When I got into 7th grade I hit the most I have ever weighed. I was at 265 lbs. It was awful and so I started eating a little better and walking to and from school. My Freshman year, I was in marching band and busy with school so I started losing weight, rapidly. All this time, my mother had noticed a change in my behavior. I was very rebellious and my moods changed faster Vanna White during commercial breaks. My mom was sure that it was just the teenager thing.
I was also thirsty all of the time. I would get up about 4 times during each night to use the restroom and it seemed like I was getting sick and feeling awful for a long time. I went to the doctors and they did blood work and said that my sugar was a little high but that I probably had a large meal the night before. First off, it was a fasting blood sugar and every meal at this point in my life was large!
On October 2nd of 1990, I was at Drum rehearsal on a Monday night and my drum instructor looked at me and asked if I was feeling okay. I told him that I had a headache but other then that I felt fine. He said I looked as white as a ghost and for a Cuban, Puerto Rican guy like me, white as a ghost is not even possible unless something is wrong. He told me to sit down and he called my mom to pick me up from practice.
I should add that at this time I weighed 160 lbs and looked very sickly. I really didn’t care because I was the thinnest I had ever been.
She took me straight to urgent care. Once there they checked my blood with a Glucose meter and said, “You’re Diabetic.” Just like that. I said, “well maybe I had a large meal.” The nurse replied, “If you did not have diabetes you could have just eaten a pound of sugar and your reading would not be this high!” I was at 504. I asked what normal was. “70 to 110” she said. I freaked out.
Not two years earlier my Type 2 Grandma (one of the two) started taking insulin and I remember saying to myself, “I would rather die then have to give myself shots for the rest of my life!” Famous last words…
The nurse then told me that a nurse would be coming to my house in the morning to give me a shot and to teach me how to give them to myself. For the next month I came in to the lab twice a day for blood tests. I was a regular pin cushion.

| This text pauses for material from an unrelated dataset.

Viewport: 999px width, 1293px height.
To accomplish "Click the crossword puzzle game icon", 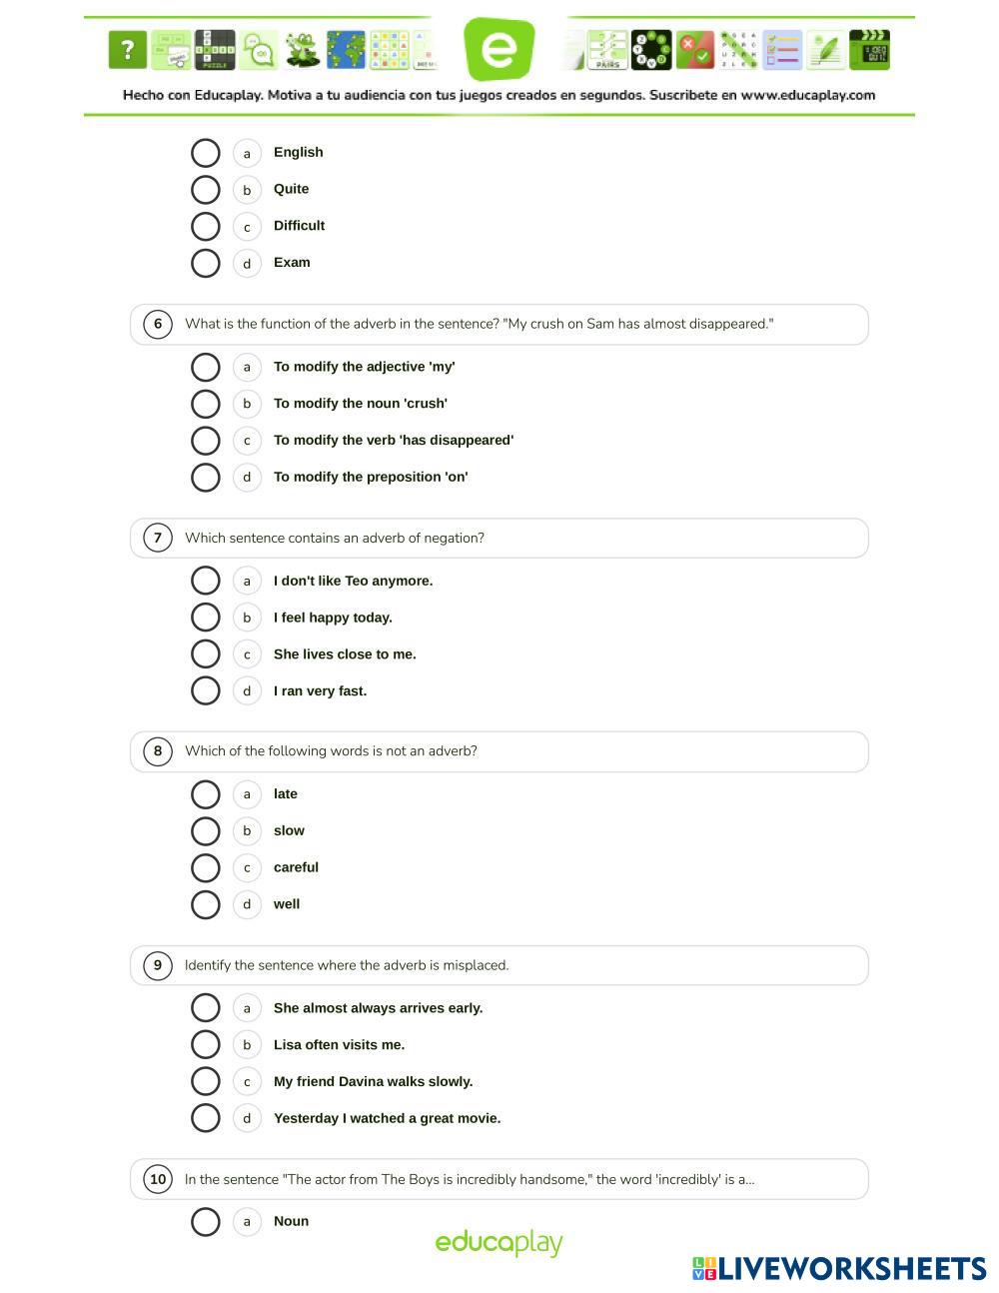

My father called me on the phone the night I was diagnosed. He was out of town on training and for the second and last time in my life, I heard my father cry. He was so scared and also felt very guilty as if his genes were the reason I had this disease. I remember to this day how scared I was to hear him cry. He was a Sheriff and always my rock. I think that was the first moment that I realized that this was a life changing and life long event.
My mother also kept blaming herself and the doctor had to reassure her that being a Type 1, was nobody’s fault. I spent most of my senior year in and out of the doctors and missed a ton of school. I almost did not graduate because I missed the last week of finals but my teachers let me take the finals the week of graduation practice and I passed just in time to walk during the ceremony.
I know that being diagnosed at age 17 has it’s pluses and minuses. I mean, sometimes I wish that I would have had it at a younger age so it would have been just a part of my life but then again, at least I had a few years to enjoy like shot free. The biggest problem that I found was that feeling of being different and knowing that something was wrong with me. It’s hard enough trying to figure yourself out personality wise as a teen and now not even understanding your own health and body made for a very difficult experience.
I know we all have our challenges no matter what age or how each of us gets introduced to our disease. One thing I have learned is that we are not alone. The support and friends I have made online have really changed my perspective so much.